Anni in cui ancora si rincorreva il mito del posto fisso che però, a prescindere dalla lezione che la storia strappalacrime della pendolare Napoli-Milano vorrebbe impartirci, non esiste più.
Certo, non che chi non insegua il “posto fisso” se la passi sempre meglio, eh. Ma c’è un però…
Il però è che se nella vita dobbiamo farci “il mazzo” per pochi soldi, io penso che sia meglio farlo per noi stessi.
Già, penso che quel tempo, quella fatica, quel lavoro iniziale massacrante (che alcuni chiamano “gavetta”) sia più conveniente impiegarlo per mettere su la nostra azienda. Per dare forma alla nostra idea, al nostro sogno.
Per realizzare le nostre ambizioni personali più autentiche, quelle che vadano OLTRE il semplice sostentamento.
Non ho dubbi che anche in Italia esistano realtà per le quali “sacrificarsi da dipendente” valga comunque la pena.

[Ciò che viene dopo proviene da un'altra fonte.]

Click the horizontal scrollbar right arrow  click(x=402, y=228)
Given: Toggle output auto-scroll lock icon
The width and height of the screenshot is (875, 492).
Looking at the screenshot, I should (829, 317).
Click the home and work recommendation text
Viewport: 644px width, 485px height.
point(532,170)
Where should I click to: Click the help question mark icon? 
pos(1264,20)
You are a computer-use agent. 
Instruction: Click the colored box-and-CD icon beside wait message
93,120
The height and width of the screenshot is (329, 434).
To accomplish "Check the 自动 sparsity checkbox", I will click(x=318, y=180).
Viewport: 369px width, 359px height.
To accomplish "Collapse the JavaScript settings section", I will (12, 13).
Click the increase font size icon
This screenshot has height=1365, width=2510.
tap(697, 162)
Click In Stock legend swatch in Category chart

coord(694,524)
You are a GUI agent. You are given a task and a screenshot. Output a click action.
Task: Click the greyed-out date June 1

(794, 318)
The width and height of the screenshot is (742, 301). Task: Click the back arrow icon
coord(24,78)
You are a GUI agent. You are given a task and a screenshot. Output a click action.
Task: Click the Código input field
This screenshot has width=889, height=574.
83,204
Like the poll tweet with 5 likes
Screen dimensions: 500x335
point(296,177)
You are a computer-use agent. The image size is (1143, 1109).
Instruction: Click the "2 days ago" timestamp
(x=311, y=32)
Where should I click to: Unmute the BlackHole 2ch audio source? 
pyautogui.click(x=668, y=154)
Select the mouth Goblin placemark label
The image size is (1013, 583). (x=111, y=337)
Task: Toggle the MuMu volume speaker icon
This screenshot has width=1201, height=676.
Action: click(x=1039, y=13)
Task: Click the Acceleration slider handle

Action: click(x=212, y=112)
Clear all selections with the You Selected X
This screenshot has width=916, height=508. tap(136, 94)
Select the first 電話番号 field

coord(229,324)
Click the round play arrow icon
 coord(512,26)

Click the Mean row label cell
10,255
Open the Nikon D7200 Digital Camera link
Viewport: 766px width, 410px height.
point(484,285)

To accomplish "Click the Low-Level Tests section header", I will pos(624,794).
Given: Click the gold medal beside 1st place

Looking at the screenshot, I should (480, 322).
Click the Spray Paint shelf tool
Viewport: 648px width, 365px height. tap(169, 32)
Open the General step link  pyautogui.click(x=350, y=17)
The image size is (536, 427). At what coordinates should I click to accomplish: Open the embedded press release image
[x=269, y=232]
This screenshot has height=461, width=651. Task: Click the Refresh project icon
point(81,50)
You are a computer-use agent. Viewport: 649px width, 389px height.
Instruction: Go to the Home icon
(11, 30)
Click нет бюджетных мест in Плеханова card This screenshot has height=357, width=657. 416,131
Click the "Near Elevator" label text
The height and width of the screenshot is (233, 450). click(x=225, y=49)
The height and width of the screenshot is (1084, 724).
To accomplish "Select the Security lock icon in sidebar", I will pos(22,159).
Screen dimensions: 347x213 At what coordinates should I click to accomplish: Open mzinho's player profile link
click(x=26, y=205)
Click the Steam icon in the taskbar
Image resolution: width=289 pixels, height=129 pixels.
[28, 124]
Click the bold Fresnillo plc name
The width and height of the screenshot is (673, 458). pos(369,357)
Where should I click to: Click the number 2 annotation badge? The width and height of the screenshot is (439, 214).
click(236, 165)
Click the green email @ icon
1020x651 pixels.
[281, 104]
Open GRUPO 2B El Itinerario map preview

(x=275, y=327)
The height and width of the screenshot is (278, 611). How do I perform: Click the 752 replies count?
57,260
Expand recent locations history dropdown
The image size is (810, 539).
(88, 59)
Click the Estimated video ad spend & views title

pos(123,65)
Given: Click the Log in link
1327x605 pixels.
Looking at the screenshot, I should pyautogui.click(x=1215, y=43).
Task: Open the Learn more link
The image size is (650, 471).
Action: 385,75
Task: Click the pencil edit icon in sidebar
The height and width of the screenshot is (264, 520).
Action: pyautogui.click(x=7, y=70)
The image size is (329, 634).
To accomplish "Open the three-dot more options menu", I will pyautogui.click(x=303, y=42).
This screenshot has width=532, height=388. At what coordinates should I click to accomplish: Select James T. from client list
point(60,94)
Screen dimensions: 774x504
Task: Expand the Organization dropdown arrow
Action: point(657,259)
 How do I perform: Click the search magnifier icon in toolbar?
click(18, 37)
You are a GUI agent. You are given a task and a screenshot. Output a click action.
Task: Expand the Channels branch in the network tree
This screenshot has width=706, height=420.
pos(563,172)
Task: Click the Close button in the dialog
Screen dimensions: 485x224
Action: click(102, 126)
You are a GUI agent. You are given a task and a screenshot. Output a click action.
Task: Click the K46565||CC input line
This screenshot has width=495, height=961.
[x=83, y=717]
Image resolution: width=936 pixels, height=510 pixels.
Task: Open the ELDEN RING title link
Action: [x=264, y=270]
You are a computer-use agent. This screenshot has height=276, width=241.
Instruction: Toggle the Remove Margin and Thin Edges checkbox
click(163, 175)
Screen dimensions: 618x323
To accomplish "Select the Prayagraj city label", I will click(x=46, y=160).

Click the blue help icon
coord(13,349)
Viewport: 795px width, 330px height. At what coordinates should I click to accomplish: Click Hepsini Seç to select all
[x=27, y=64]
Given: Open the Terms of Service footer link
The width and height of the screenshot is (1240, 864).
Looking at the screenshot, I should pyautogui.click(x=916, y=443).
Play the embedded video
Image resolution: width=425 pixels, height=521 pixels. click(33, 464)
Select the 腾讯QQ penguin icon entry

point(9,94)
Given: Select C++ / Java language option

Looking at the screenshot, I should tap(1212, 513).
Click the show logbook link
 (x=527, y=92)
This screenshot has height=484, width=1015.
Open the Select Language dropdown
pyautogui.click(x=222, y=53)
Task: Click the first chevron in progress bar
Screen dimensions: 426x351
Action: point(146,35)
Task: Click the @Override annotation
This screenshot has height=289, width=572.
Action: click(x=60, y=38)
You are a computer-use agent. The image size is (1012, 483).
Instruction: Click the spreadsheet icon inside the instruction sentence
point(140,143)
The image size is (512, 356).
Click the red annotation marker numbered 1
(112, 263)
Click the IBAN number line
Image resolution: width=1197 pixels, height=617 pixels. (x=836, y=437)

Però prima di decidere se essere autonomi o dipendenti, facciamocela sempre la domanda:
“Chi ce lo fa fare?”
Chi me l’ha fatto fare? Personalmente la mia motivazione è aiutare ed ispirare le persone a realizzarsi nel lavoro e nella vita. Ed è per questo che quasi 21 anni fa – all’inizio guadagnando due noccioline – ho deciso di mettermi in proprio. E tu?
Mi farebbe piacere se provassi a dirmi per quale motivo fai il tuo lavoro.
Se ti va di raccontarmi la tua motivazione profonda (o provarci, dicendomi ciò che credi essa sia) che ti ha spinto ad intraprendere la tua professione puoi raccontarmela qui oppure rispondere per email alla newsletter. Grazie.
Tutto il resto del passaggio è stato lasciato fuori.